#### [YOUR TASK]
In the records that come next, find every line with "logo". Return those lines.

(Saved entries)
╭──

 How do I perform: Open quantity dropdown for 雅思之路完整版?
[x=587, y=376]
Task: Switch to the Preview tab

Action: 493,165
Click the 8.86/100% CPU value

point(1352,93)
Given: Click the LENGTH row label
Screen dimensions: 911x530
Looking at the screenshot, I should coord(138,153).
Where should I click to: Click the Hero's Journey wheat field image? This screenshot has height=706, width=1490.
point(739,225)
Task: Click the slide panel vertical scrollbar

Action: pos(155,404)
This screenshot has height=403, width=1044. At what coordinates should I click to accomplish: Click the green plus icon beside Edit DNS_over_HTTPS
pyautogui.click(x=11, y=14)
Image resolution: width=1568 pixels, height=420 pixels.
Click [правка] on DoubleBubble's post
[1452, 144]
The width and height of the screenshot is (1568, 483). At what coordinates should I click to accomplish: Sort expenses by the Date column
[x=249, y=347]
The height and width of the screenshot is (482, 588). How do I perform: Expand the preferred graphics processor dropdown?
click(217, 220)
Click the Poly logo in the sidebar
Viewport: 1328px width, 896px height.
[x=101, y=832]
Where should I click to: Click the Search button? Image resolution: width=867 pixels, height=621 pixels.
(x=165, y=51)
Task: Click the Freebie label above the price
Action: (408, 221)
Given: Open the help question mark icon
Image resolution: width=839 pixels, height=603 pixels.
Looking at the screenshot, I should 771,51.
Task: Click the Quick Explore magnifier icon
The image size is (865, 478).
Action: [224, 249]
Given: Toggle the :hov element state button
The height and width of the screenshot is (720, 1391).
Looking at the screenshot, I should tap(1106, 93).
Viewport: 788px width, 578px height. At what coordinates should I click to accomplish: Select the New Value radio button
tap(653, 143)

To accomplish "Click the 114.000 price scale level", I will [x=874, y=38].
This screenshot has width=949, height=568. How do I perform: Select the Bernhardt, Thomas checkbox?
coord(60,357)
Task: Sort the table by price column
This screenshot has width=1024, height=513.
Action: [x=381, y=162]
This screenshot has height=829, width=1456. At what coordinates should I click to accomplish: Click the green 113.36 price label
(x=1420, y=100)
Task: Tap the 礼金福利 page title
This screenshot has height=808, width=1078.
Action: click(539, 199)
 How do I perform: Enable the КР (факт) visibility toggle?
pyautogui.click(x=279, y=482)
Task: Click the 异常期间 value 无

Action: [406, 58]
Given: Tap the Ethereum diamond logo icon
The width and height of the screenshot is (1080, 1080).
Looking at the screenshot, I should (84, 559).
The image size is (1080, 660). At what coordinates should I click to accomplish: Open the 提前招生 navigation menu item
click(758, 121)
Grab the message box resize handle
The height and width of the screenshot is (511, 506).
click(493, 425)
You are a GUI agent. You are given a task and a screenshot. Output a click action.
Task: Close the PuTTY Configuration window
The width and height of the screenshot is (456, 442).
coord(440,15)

╰──

#### [RESPONSE]
Click the Poly logo in the sidebar
Given: Tap the Ethereum diamond logo icon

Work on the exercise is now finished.